NEWS FROM DSEI: UK Military Focusing on Mobilization, Modernization, Transformation

By Yasmin Tadjdeh

Photo: Ministry of Defence

LONDON — Like the United States, the United Kingdom is now focused on competing with advanced adversaries, the island nation's deputy chief of defence staff for military capability said Sept. 9.

During opening remarks at “Day Zero” of the Defense Security Equipment International Conference, Air Marshal Richard Knighton invoked former U.S. Secretary of Defense Jim Mattis.

“Gen. Mattis said last year [that] the world is awash in change, defined by increasing global volatility and uncertainty, with great power competition between nations becoming a reality once again,” Knighton noted. Mattis also “said that our competitive edge is eroding in every domain — land, sea, space and cyberspace — and it is continuing to erode.”

The United Kingdom agrees with that assessment, Knighton said during DSEI’s strategic conference.

Mobilization, modernization and transformation within the U.K. military are key elements of the nation's response to these growing threats, he said.

“The importance of operational tempo and the need to be able to react quickly are … leading us and our NATO allies to refocus on traditional issues of resilience, readiness, availability and sustainability,” he said. “This is at the heart of the U.K. mobilization plans.”

The armed forces must also modernize, he said. “We need to deliver new and different capabilities that will help us to overcome” challenges.

In particular, the United Kingdom must be able to operate in contested environments, Knighton noted.

“Improving our lethality and survivability will be key in enabling us to project power and to deter and threaten our adversaries,” he said.

The halls of DSEI — which feature more than 1,600 exhibitors — are filled with such technologies, including novel weapons such as swarms of drones, he noted. “These are going to be critical parts of our inventory in the future."

However, success won’t be just about having the best weapons, he noted. The military must have the ability to make faster and better decisions be leveraging data and information, he said.

Knighton noted that other nations, such as Russia, are already making large investments in artificial intelligence technology, adding that Russian President Vladimir Putin has said that the country that leads in AI will become the ruler of the world.

The United Kingdom wants to innovate faster, but recognizes that while technology breakthroughs previously took place in defense research organizations, they are now coming from the private sector, Knighton said.
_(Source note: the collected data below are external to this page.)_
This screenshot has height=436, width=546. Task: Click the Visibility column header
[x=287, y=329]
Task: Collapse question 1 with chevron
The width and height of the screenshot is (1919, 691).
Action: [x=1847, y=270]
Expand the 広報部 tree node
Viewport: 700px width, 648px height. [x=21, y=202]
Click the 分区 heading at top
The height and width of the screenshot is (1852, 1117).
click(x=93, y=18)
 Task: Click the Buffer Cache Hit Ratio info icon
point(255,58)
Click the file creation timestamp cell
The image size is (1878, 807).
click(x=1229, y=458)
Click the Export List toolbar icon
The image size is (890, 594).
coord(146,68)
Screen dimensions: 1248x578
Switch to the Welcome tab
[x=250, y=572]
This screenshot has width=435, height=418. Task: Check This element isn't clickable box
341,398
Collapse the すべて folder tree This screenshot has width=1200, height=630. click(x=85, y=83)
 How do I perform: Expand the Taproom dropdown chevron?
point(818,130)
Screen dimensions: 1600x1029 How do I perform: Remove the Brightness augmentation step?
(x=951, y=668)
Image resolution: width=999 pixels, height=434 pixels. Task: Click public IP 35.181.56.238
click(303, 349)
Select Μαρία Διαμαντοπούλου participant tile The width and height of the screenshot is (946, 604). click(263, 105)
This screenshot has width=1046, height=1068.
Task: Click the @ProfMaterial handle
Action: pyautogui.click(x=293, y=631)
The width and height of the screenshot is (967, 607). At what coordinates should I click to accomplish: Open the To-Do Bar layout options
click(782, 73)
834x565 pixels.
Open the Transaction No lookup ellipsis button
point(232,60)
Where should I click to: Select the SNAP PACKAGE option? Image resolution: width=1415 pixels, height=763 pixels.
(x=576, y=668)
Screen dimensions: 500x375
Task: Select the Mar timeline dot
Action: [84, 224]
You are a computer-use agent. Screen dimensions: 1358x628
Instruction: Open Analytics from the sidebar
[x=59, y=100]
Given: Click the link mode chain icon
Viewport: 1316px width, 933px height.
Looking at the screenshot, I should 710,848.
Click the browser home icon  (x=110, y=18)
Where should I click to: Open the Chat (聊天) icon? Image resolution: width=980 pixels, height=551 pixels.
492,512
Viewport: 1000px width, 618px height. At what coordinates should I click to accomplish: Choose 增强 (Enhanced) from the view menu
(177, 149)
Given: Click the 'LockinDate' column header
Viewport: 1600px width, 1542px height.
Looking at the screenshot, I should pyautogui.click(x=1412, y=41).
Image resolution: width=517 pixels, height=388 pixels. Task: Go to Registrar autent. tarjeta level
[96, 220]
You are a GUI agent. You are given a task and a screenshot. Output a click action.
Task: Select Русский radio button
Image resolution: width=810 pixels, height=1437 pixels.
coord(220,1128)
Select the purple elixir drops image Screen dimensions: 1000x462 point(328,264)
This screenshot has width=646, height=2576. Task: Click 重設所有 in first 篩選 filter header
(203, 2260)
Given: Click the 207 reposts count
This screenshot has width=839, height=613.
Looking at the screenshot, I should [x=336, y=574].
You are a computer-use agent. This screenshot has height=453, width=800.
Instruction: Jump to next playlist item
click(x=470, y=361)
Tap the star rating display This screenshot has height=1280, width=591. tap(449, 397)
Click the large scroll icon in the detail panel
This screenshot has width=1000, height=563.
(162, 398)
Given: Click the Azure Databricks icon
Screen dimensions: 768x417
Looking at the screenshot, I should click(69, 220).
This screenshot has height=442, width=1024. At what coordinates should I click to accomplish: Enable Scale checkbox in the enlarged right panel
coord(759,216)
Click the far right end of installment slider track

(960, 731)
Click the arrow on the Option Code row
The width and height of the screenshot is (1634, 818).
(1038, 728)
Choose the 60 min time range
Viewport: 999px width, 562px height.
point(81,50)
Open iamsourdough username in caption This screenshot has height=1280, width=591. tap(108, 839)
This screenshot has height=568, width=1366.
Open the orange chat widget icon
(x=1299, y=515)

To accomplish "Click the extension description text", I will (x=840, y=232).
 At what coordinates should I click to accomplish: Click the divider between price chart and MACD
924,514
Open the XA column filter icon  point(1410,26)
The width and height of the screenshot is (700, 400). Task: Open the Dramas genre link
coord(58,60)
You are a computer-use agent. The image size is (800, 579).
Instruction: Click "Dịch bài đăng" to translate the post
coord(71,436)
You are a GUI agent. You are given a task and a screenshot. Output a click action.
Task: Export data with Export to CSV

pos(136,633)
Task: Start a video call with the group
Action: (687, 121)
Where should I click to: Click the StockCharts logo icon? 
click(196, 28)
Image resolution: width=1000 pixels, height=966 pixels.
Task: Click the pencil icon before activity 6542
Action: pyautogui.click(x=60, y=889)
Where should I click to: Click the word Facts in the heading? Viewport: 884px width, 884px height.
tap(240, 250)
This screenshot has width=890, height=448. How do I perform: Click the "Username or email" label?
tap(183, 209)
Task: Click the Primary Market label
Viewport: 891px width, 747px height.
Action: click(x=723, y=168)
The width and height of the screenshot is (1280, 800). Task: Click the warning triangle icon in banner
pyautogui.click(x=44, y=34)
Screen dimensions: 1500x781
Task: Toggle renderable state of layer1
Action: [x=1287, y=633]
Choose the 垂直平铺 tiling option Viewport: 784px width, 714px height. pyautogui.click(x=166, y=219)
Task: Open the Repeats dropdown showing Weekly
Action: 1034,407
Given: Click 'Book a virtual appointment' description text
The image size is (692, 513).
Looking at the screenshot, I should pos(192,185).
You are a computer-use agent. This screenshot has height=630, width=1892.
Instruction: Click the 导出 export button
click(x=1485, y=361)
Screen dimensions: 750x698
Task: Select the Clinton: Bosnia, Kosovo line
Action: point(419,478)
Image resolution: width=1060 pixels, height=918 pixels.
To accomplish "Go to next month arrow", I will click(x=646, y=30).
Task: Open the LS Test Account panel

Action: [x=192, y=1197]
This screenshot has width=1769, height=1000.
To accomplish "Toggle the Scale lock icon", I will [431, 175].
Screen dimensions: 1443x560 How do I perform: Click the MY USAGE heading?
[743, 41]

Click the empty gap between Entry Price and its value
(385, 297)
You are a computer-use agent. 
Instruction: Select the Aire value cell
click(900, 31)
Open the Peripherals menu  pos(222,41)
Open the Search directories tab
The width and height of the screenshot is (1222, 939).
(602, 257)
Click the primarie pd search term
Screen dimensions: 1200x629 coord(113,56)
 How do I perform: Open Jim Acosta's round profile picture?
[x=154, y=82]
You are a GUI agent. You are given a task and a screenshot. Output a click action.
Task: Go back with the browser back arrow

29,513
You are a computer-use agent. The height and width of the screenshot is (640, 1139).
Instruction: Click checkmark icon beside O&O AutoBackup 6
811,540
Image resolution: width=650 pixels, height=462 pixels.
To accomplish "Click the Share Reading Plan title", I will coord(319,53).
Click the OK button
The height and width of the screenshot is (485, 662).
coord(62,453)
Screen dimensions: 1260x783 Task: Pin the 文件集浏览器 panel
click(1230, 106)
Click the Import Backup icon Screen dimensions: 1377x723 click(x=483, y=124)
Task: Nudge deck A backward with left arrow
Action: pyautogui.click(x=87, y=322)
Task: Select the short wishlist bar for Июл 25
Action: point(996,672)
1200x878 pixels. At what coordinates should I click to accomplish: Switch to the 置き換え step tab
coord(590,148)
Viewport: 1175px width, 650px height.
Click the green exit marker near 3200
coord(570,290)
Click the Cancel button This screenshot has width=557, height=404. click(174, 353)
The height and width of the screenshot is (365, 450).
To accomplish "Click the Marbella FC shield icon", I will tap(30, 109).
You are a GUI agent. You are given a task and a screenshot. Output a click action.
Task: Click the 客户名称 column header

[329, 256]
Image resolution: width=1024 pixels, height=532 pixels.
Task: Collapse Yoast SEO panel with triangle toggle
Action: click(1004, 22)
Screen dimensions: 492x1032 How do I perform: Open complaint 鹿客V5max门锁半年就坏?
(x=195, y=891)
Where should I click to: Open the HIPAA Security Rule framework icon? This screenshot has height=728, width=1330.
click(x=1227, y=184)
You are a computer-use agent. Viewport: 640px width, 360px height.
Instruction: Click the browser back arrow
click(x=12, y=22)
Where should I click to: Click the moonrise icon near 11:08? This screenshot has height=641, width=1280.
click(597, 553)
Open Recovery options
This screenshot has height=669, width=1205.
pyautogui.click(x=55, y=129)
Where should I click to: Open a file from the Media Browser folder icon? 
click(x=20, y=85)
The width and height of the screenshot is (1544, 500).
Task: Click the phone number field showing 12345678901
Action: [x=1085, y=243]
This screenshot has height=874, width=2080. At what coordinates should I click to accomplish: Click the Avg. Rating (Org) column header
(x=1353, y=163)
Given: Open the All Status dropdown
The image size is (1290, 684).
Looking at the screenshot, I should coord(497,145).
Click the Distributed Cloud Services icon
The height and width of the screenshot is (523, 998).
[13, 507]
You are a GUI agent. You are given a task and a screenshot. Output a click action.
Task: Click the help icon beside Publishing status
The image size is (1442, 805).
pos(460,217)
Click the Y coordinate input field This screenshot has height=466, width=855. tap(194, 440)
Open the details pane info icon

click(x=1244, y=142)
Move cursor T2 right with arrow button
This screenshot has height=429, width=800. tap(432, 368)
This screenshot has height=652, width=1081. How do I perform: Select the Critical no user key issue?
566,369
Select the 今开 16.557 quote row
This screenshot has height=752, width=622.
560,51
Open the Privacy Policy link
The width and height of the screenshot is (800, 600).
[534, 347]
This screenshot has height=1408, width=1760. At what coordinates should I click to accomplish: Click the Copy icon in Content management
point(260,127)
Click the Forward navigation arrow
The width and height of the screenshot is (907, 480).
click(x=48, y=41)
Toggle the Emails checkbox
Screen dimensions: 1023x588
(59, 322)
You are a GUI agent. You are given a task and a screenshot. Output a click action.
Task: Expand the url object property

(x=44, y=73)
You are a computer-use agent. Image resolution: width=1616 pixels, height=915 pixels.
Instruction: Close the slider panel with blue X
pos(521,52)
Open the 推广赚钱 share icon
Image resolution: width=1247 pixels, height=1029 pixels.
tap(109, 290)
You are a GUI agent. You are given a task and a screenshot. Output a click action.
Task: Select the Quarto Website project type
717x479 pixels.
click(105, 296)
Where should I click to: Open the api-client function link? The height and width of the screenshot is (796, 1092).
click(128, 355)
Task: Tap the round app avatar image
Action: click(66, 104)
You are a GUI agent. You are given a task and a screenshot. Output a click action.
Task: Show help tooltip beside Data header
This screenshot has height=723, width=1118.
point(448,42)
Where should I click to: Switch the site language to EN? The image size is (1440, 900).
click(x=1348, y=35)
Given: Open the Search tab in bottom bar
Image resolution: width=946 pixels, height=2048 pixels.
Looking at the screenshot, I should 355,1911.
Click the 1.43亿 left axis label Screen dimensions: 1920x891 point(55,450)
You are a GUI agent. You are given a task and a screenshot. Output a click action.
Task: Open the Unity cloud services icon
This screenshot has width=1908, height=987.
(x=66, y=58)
“A combination of these factors is driving a requirement to adapt much faster than we’ve been used to over the last few decades,” he said. “Our ability to innovate — which we define as our ability to generate ideas and put them rapidly into practice — will be an essential part of this response.”

Knighton noted, however, that tapping into innovation won't be easy as some might think. “Too often I think we seem to [try to] sprinkle innovation magic to solve difficult” problems, he said. “Doing innovation effectively, at scale in a complex bureaucracy with long and well-established cultures … is hard.”

The U.K. Ministry of Defence has challenged itself to do better.

“Buying a few commercially available bits of kit to special forces soldiers is not ambitious enough, but it is a start," he said.

Since 2016, the defense ministry has invested more than 65 million pounds in over 600 initiatives to tap into innovation. Like the Pentagon, it is trying to attract nontraditional suppliers, he noted. These organizations, along with larger companies and academia are key to a vibrant and broad ecosystem that lays the groundwork for technological success, he said. However, the ministry knows it must do more to appeal to smaller firms.

“It can be difficult to deal with defence, particularly for small- or medium-sized enterprises,” he said. “Our processes can be slow, risk averse and full of boiler plate solutions.”

Knighton noted that the government understands the problem and is working to transform its acquisition practices.